Before raising your suspicions, first double-check that they are justified. An Absence Management system is the key here, as all absenteeism is logged and displayed in one place, making it easy to spot patterns – are they frequently taking leave on Fridays and Mondays, or around their booked holidays? A good system will help you pick up on trends and allow you to take action.

 

Look at your policy

Setting a watertight absenteeism policy that all employees must follow will raise awareness of the appropriate use of sick days as well as the consequences of abusing them. Make sure this includes reporting and recording procedures, as well as outlining how an employee should report their own absences – knowing they’d have to directly call their manager and explain why they won’t be showing up for work could certainly dissuade a few would-be skivers.

 

Time to talk

If absences are becoming a recurring problem for an employee, you will need to find out why in order to properly address the issue. It could transpire that they are suffering from a long-term health problem, in which case you have a duty of care to ensure that the appropriate steps are taken to accommodate it – for example, offering more flexible working hours. Perhaps workplace stress is taking its toll, in which case it might be time to look at the wider culture in the office to see what changes can be made. Or, just maybe, they don’t have a valid excuse and it’s time to consider taking formal action – but don’t just assume that’s the case until you have talked to the employee and explored all possible causes.
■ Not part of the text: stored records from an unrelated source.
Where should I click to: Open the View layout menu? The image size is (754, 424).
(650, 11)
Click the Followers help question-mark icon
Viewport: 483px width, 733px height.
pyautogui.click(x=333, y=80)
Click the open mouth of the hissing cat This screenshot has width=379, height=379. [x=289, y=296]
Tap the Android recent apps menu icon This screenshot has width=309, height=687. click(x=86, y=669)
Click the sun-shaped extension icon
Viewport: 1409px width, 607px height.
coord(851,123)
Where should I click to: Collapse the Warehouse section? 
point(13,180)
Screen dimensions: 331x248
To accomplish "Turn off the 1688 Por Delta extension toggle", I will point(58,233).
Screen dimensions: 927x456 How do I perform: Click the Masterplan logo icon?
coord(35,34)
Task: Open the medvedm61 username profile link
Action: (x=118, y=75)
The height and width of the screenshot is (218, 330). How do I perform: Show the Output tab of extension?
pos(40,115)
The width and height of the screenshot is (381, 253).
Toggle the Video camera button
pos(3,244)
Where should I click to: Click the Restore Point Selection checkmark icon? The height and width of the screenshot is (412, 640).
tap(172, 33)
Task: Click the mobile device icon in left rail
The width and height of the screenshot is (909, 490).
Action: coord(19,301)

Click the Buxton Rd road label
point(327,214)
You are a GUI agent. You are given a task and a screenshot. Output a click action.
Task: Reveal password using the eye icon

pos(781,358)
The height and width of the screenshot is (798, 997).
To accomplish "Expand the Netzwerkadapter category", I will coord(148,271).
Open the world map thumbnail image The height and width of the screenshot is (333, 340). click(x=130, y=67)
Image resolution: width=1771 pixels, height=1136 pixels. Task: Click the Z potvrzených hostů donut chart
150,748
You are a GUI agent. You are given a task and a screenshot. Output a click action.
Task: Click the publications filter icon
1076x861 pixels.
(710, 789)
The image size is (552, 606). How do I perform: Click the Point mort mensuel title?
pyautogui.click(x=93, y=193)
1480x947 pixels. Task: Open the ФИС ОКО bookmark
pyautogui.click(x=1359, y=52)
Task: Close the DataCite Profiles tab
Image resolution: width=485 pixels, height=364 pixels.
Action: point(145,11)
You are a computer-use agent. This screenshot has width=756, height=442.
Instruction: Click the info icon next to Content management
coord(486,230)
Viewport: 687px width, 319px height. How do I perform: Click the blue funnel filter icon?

You can’t legally dismiss an employee who is taking leave within their rights, but disciplinary action can be taken if there are grounds to believe that they are abusing the policy.

 

It can be a sensitive subject to broach so managers can often let frequent absences slide, but if it is putting a strain on your business’ resources then it needs to be dealt with – a clear policy and consistent application will go a long way to deterring frequent unjustified sicknesses.